BitMEX Research counts 44 Bitcoin forks that emerged following Bitcoin Cash split.

by Kyzmoff
23 May • 2 min
In Coins

BitMEX Research, a subsidiary of crypto exchange BitMEX, said in a recently published report that Bitcoin (BTC), the largest crypto in the world, has been forked 44 times since Bitcoin Cash (BCH) was derived.

A fork, or hard fork, when it relates to blockchain technology, is an incremental change to the protocol that occurs when a single blockchain splits into two. Normally, the changes in the underlying protocol are permanent and cannot be undone. After forks have been deployed holders of the forked coin receive the newly derived coin. Forks are a common sight these days on the cryptocurrency market and Bitcoin, as the original blockchain technology, has been in the center of attention when it comes to forking.


Here are some of the most interesting examples:

Super Bitcoin, or SBTC, has implemented community-driven proposals aiming to provide zero-knowledge proofs to safeguard privacy, and also expanded the block size to 8MB. Furthermore, with the support of Turing-complete smart contracts, it extends functionality, increasing BTC scalability. It was forked on December 12, 2017, granting every Bitcoin holder the equal amount of SBTC. 

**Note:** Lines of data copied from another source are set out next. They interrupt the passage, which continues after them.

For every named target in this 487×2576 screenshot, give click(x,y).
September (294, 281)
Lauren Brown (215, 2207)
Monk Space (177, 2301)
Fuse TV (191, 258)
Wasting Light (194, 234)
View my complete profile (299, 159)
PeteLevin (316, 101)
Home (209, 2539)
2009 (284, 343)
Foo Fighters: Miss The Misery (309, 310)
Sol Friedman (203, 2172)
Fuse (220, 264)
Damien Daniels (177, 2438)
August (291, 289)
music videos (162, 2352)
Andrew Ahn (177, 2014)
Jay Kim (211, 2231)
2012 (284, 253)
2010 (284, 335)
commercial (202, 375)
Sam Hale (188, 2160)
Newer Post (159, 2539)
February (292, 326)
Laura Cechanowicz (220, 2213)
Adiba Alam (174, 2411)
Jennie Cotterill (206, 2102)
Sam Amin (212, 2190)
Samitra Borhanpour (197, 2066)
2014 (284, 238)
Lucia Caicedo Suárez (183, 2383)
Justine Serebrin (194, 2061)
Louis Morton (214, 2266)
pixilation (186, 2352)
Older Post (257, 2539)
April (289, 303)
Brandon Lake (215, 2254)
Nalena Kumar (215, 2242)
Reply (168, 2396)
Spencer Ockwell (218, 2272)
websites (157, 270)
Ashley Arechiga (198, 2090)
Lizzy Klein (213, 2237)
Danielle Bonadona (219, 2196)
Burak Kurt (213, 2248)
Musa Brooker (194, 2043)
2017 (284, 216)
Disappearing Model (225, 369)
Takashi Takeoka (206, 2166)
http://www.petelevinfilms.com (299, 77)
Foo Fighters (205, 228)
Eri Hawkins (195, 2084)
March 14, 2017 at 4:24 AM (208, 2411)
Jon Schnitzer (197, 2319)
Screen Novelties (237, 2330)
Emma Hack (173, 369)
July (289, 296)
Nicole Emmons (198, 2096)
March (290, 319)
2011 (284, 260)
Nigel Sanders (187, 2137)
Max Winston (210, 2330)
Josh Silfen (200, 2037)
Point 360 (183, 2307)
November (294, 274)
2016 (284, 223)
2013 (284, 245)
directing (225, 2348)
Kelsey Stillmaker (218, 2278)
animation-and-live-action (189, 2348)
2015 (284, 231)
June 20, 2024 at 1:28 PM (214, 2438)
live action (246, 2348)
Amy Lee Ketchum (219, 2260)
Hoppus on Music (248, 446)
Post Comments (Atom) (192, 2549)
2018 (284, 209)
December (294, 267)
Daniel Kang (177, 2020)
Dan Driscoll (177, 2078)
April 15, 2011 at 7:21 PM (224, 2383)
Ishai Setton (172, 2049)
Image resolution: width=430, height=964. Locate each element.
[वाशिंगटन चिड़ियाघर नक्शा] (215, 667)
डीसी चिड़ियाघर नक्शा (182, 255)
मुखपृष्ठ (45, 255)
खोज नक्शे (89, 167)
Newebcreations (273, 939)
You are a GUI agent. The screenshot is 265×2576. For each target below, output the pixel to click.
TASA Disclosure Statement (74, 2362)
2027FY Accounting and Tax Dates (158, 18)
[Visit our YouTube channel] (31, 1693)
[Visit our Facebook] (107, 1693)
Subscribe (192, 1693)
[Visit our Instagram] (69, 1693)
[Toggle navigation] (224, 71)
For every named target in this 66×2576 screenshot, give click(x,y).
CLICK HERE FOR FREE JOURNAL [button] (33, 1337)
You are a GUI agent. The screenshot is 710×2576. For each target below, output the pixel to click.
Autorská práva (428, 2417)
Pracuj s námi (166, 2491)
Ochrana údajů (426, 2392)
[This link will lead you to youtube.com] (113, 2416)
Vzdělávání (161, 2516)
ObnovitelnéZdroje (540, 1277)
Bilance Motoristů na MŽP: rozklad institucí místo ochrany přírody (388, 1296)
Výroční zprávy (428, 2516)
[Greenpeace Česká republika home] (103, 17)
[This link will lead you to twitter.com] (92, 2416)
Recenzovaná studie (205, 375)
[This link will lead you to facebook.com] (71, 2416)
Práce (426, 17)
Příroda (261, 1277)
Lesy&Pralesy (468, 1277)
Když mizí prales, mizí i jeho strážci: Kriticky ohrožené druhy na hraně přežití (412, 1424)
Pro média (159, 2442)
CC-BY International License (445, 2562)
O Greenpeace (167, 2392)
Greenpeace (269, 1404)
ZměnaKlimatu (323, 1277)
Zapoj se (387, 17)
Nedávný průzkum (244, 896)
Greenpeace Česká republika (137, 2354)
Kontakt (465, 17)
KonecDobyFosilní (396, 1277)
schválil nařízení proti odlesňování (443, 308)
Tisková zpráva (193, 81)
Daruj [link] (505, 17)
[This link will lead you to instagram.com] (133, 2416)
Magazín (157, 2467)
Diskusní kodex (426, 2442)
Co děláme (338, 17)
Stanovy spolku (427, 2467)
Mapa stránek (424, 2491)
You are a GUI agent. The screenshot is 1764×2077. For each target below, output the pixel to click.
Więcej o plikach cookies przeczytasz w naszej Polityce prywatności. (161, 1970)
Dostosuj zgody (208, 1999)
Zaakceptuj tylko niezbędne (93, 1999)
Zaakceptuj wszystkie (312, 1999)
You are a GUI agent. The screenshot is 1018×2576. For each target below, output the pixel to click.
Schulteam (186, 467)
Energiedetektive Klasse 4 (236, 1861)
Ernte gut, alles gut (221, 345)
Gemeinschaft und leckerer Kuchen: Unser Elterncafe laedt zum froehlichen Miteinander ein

Bitcoin Clean, or BCL, is an attempt to make Bitcoin greener by solely using renewable energy for mining. It employs ‘Proof of Greenness Protocol’ to ensure miners use only renewable energy. Forked on April 18, 2018, it granted every Bitcoin holder the same amount of BCL. 

The latest fork, Bitcoin Candy, or CDY, combines a Proof of Work algorithm with a two-minute block time for increased transaction speed. Claiming to be safer with a total supply adjusted to 21 billion coins, the forking took place on January 13, 2018 on the Bitcoin Cash chain, with a ratio of 1000 CDY for every 1 BCH.



All Bitcoin forks so far. (Source: Twitter) 


While some take forks as a good sign trying to solve existing problems, others argue they are all distractions from the original.

Usually, the only requirement for receiving the forked coins is to own Bitcoins at the time the fork is deployed and to store it in a separate, non-exchange wallet. Every Bitcoin fork, even the strangely sounding ones, could make a profit, but many are scams designed to enrich their founders or steal your funds.
The number of bitcoin forks can easily exceed 100 by the end of 2018 as ‘fork enthusiasts’ keep on forking.